BERNARD Paul, Auguste [Dictionnaire des anarchistes]

Par Jean Maitron, Maurice Moissonnier, Guillaume Davranche, Rolf Dupuy, Marianne Enckell

Né le 26 décembre 1861 à Crest (Drôme), mort le 8 janvier 1934 à Villeurbanne (Rhône) ; galochier, représentant de commerce, maçon, boulanger, métallurgiste ; anarchiste, puis socialiste, puis communiste, puis socialiste-communiste. Inculpé du « procès des Trente ».

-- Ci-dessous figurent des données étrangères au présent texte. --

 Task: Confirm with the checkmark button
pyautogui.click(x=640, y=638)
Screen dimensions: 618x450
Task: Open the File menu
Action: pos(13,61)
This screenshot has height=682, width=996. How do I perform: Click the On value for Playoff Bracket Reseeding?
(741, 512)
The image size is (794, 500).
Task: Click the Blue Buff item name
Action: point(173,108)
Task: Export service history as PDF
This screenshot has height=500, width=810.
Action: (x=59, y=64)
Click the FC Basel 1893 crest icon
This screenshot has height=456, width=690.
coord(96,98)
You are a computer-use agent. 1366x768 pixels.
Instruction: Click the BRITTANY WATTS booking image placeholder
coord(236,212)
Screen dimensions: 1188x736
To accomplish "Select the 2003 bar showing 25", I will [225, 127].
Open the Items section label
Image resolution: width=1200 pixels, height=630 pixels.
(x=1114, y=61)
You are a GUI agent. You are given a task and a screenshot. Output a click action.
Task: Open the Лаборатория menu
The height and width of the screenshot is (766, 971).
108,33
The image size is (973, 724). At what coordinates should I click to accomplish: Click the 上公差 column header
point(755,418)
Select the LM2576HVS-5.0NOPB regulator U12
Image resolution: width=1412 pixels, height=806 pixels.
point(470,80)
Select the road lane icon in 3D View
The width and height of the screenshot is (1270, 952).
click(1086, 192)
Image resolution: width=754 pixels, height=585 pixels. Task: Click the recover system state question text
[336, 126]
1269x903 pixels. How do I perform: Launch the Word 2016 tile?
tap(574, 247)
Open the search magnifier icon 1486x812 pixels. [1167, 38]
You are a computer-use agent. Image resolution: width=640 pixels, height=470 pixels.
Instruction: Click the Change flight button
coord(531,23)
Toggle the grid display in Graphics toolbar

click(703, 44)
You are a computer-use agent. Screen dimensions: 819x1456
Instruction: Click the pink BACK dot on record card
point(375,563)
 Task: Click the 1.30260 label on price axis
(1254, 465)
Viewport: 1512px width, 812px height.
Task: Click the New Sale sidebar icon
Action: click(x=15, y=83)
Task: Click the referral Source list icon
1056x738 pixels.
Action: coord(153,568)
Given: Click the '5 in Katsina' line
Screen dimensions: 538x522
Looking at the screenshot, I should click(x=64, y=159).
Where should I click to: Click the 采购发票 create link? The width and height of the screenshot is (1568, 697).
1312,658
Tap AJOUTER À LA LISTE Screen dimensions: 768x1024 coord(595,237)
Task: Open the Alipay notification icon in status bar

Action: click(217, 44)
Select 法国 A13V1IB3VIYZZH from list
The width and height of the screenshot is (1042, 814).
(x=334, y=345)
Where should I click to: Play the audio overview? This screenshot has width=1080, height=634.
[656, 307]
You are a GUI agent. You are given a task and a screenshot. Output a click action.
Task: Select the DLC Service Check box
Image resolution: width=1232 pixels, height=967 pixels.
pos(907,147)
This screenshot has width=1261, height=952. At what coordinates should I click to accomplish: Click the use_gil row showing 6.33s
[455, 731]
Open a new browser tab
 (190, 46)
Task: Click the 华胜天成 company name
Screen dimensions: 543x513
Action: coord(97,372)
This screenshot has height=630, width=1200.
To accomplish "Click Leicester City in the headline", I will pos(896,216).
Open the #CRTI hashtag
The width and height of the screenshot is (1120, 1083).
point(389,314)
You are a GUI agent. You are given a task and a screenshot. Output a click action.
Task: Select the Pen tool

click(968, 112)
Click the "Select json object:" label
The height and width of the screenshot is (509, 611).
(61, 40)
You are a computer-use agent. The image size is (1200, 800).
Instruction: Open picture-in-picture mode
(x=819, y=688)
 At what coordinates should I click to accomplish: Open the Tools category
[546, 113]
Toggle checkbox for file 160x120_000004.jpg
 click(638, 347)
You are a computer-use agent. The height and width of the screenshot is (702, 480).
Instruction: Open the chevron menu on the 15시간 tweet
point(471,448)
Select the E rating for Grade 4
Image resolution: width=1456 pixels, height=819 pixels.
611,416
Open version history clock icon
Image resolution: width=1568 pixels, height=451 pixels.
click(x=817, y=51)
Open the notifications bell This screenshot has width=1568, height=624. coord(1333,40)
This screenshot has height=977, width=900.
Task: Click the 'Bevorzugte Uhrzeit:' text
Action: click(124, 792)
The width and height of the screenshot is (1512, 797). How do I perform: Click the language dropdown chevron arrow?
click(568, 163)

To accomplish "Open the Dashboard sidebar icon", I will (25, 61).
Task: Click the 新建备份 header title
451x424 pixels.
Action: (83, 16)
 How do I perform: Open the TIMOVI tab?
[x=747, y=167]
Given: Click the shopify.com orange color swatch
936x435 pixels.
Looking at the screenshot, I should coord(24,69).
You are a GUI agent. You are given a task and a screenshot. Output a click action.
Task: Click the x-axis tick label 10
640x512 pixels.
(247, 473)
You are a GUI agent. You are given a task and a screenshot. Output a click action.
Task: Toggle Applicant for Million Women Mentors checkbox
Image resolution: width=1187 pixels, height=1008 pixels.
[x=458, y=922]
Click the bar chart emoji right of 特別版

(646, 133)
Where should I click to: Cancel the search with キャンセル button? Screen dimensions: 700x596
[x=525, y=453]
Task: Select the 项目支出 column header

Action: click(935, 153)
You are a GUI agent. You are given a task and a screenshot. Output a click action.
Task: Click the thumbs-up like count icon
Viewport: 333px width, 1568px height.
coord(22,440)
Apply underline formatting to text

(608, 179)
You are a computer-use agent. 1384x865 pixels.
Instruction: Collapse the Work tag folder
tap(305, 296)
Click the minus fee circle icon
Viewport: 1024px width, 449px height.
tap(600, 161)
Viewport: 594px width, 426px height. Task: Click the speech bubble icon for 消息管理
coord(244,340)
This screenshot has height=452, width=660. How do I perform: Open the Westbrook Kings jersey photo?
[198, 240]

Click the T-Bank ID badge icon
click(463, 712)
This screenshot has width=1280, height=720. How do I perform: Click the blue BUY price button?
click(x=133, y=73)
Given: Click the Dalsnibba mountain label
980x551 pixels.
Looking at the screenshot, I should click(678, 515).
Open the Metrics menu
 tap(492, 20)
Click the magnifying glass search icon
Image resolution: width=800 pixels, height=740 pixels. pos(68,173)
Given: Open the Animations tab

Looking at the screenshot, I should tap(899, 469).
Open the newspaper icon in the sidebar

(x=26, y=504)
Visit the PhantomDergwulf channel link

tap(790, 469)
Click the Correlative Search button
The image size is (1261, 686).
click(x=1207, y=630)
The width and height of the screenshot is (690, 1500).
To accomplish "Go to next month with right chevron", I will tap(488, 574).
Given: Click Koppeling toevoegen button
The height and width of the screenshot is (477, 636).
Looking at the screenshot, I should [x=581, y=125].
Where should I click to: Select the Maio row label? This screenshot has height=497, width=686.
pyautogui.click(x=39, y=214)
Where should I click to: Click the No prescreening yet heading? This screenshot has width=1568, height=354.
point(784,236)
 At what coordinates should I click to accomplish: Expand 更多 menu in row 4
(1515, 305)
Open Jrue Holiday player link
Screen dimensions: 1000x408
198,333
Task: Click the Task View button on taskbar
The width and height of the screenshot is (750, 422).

Photo anthropométrique Alphonse Bertillon. Collection Gilman. Métropolitan museum of art. New-York

Orphelin à l’âge de 2 ans, Demi-frère d’Auguste Jeannet, Paul Bernard connut une enfance difficile. Ouvrier boulanger à Lyon (Rhône), il fonda un syndicat, puis accomplit son service militaire à Cosne-sur-Loire (Nièvre). Passé sergent, il fut cassé de son grade, plus tard, au cours d’une période militaire.

Il se maria avec une jeune fille de Pouilly-sur-Loire (Nièvre) dont il eut deux enfants. Sa femme mourut quelques années plus tard et il se remaria avec la fille d’un charpentier de Tannay (Nièvre) dont il eut plusieurs enfants.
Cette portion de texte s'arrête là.